This investiture of an outer law, conceived to be of supernatural origin, with sovereign authority over man’s every act, and the subordination to it of the inner law of the individual conscience, had consequences of vast importance for the ethical evolution not only in ancient Israel but also among all the peoples whose moral ideal was essentially an inheritance from her. For where the full duty of man is made to consist in obedience to the minute requirements of an external law there is inevitably created a morality made up largely of artificial ritual duties, and as intelligence grows and the moral consciousness deepens and clarifies, there necessarily arises a conflict between this conventional morality and the natural morality of the human reason and conscience.

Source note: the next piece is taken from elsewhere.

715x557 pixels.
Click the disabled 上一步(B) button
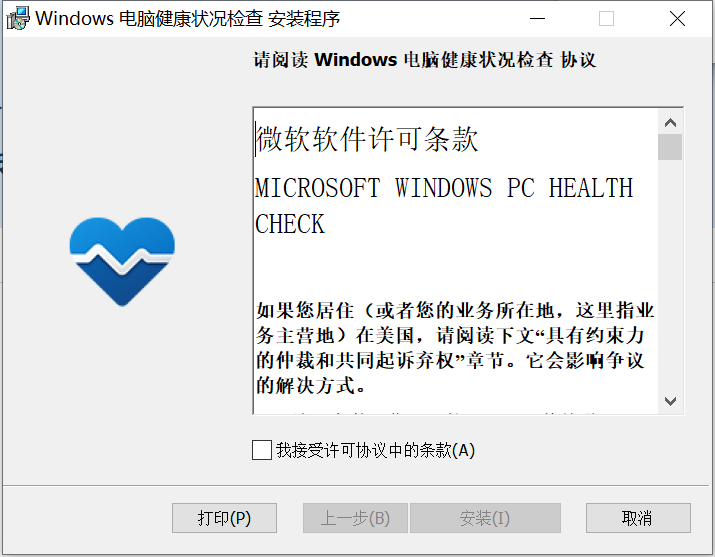355,518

In such a conflict, in this way created, within the moral life of Israel centers the dramatic interest of her moral history.
Special ground of the Israelites’ feeling that obedience to the law was their highest duty
There was a special reason why the Israelites felt that their first duty was absolute obedience to the revealed will of Yahweh. They possessed a tradition which told how their fathers were serfs in the land of Egypt; how Yahweh, through his servant Moses, had intervened in their behalf, and with a strong arm and with mighty signs had brought them up out of the land of bondage; and how at Mt. Sinai he had entered into a covenant with them in which he pledged to them his powerful protection on condition of their fidelity in his worship and obedience to all his commandments.

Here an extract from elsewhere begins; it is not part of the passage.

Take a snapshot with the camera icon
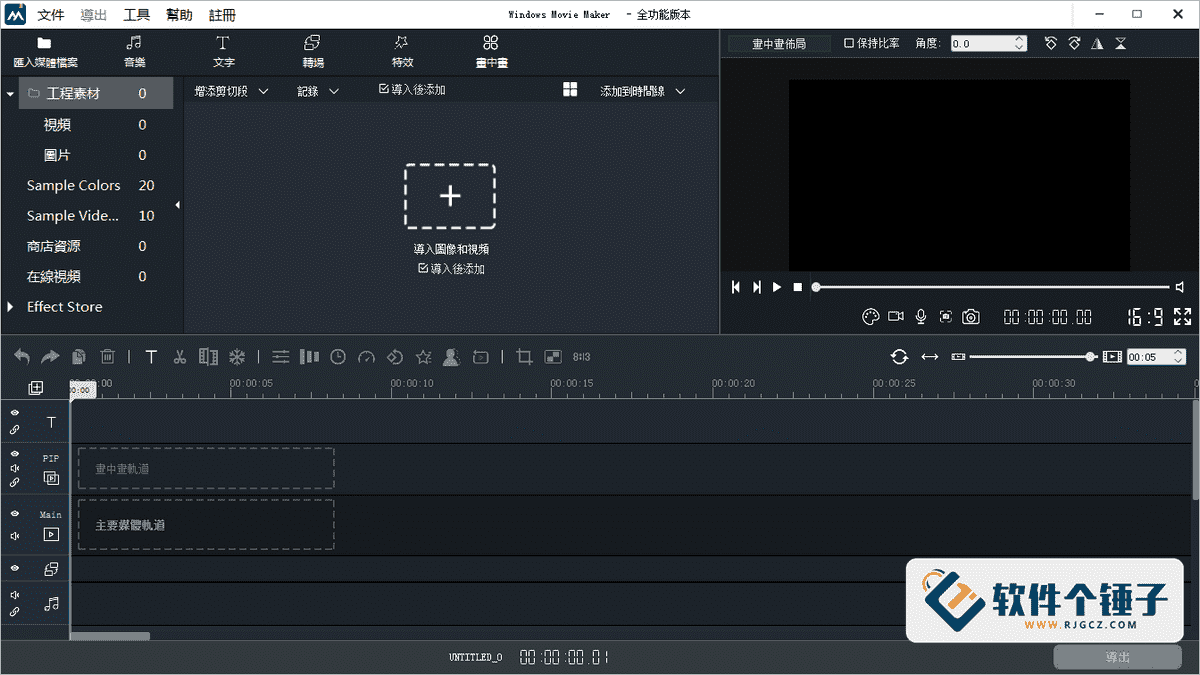1200x675 pixels. [x=970, y=316]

This belief was the germ out of which grew most of what was unique in the ethical development of Israel.[337] It played exactly the same part in creating and molding the religious conscience of Israel that the Christian’s belief in the descent of the Son of God into the world and his voluntary death to effect man’s deliverance has had in molding the religious conscience of Christendom. As we advance in our study we shall see how largely the moral consciousness of the Israelites was a creation of this belief in a most sacred covenant between Yahweh and their fathers at the “Terrible Mount” in the wilderness.
The rite of sacrifice
We have seen that religion on the lower levels of culture consists largely in sacrifice; that is, in gifts or offerings either to the spirits of the dead or to the gods. The religion of the ancient Hebrews did not differ in this respect from the religion of other peoples in the same stage of culture.[338] But the evolution of the rite of sacrifice among the Israelites differs from its development among all other peoples in that, under the influence of the Hebrew spirit, the rite was gradually reduced to symbolism and spiritualized. In this process it underwent the most remarkable metamorphoses. Beginning with meat and drink offerings from man to God, it ends with God giving himself a sacrifice for man. The system thus transformed became the great inspirer of ethical sentiment and a unique vehicle of moral instruction.

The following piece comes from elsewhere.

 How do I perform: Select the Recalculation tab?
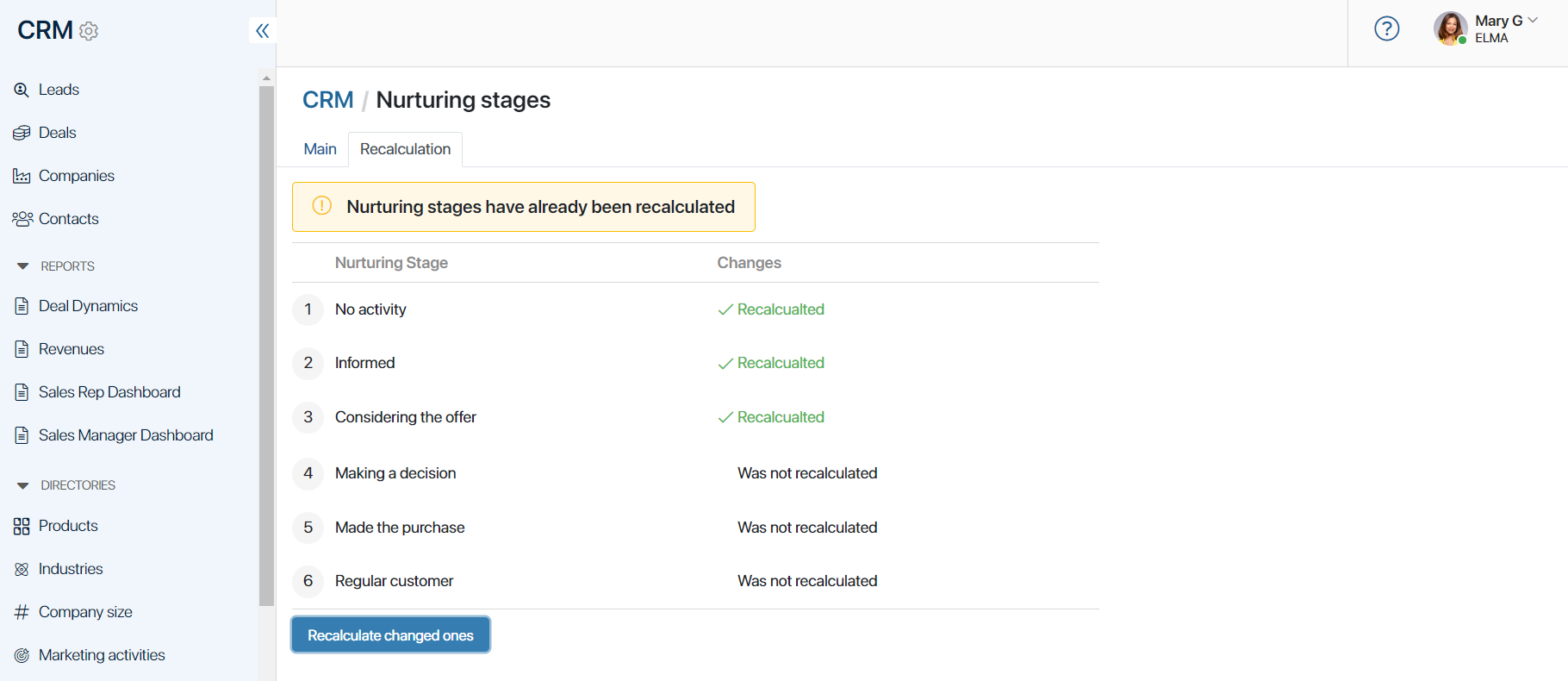(405, 149)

The vagueness of the belief in an after life
The Israelite’s thought of death and of the after life also reacted powerfully upon his moral feelings and colored all his ethical speculations; for, like the conceptions held of God, the notions entertained of man’s lot after death, as we have seen in the case of the ancient Egyptians, has far-reaching consequences for the moral life.
Now the Hebrew conception of the future state was the same as the Babylonian. Sheol, like the Babylonian Arallu, was a vague and shadowy region beneath the earth, a sad and dismal place which received without distinction the good and the bad. The same fate was allotted all who went down to the grave: “The small and the great are there; and the servant is free from his master.”[339] There was no return there for good, or for evil: “But the dead know not anything, neither have they any more a reward.”[340] Memory and hope were there dead: “For in death there is no remembrance of thee.... They that go down into the pit cannot hope for thy truth.”[341]
We shall see later how this vague and feebly held idea of the future life reacted upon the evolution of the moral consciousness in Israel, how deeply it influenced the troubled ethical speculations of the more thoughtful minds of the nation, and how it inspired theories of the moral order of the world which have not yet lost their power over the thoughts and the conduct of men.[342] We need in this place merely to point out how it was the absence of a clearly defined belief in a life of rewards and punishments in another world that created, or helped to create, the Messianic ideal, one of the most fruitful conceptions, in its ethical outcomes, that ever entered into the mind of man.